Divulge Online IDs, Court|Tells Utah Sex Offenders

     (CN) – The 10th Circuit upheld a Utah law that forces sex offenders to hand over names they use to send e-mails and instant messages.

     A Utah resident, convicted by the military for sex crimes against a minor, filed suit anonymously to contest the law, which requires sex offenders to identify all “Internet identifiers,” defined as “any electronic mail, chat, instant messenger, social networking or similar name used for Internet communication.”
     Utah amended the law, which originally required sex offenders to disclose their passwords, after a federal judge ruled that provision infringed on Doe’s First Amendment rights.
     The 10th Circuit in Denver, which issued its opinion in October but recently corrected the filing, ruled that law enforcement investigations into sex-related crimes trumped the plaintiff’s claims under the First Amendment because of a “compelling interest.”
     Judge Monroe McKay, writing for the three-judge panel, noted that sex offenders were still allowed a degree of online anonymity since law enforcement limits its use of the information to criminal investigations.
     “Although there is a possibility that a government agent would have access to Mr. Doe’s identity at the time he was speaking – as, for example, if an undercover sought him out in a chat room in the course of investigating a sex crime – we are not persuaded that this possibility imposes a constitutionally improper burden on speech,” McKay said.
     The judge also rejected claims that the law constitutes an illegal search and seizure barred by the Fourth Amendment or the ex post facto clause of the Constitution.
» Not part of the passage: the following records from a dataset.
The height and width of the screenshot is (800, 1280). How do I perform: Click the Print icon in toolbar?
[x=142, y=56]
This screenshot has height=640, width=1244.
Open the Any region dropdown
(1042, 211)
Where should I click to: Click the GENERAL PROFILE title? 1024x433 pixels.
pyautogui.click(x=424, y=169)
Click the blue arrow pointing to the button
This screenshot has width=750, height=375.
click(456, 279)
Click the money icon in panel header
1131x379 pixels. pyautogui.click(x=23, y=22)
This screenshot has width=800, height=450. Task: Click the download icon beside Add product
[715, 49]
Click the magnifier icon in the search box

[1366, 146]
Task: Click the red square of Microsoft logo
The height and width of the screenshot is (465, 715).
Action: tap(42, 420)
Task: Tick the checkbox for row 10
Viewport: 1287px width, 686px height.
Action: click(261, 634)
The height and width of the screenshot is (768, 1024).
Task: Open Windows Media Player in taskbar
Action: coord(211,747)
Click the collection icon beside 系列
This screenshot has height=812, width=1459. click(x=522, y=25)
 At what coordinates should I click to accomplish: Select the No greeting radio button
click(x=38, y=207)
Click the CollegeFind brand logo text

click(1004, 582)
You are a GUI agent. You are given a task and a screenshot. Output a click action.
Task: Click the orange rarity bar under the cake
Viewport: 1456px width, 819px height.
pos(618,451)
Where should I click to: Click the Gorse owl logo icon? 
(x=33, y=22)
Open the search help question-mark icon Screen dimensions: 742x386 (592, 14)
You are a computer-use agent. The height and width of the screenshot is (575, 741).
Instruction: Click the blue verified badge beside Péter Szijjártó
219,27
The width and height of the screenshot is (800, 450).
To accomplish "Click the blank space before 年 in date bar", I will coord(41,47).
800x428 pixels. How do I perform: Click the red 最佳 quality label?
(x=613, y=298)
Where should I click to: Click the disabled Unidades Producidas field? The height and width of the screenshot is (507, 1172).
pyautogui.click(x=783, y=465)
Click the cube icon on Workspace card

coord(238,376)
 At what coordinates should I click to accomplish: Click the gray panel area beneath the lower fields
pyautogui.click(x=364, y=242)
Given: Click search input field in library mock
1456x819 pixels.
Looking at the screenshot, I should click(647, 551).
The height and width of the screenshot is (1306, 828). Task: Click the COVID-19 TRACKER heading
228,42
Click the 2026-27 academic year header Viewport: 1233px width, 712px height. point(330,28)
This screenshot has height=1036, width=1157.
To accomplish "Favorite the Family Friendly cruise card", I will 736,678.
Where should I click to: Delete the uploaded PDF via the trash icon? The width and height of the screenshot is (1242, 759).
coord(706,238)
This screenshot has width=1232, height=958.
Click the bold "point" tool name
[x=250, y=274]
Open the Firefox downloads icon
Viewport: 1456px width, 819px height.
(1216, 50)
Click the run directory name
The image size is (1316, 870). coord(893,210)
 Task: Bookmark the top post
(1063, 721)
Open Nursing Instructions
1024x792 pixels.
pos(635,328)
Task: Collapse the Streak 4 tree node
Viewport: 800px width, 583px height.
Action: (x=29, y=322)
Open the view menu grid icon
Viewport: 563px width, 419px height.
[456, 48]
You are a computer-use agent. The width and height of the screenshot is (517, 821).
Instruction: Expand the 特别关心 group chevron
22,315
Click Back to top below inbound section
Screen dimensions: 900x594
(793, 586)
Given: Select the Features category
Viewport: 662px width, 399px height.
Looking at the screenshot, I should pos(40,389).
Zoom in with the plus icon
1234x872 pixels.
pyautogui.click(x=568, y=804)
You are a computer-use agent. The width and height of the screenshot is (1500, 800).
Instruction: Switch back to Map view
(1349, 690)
     “Looking closely at Mr. Doe’s argument on this issue, it seems clear that his contentions depend entirely upon his argument that the Utah statute would allow impermissible public disclosure of his internet identifiers, thereby destroying his right to anonymous speech,” McKay wrote. “However, because we conclude that Utah’s registration statute does not violate the First Amendment, we hold that the effect of the new disclosure requirements is not substantial enough.”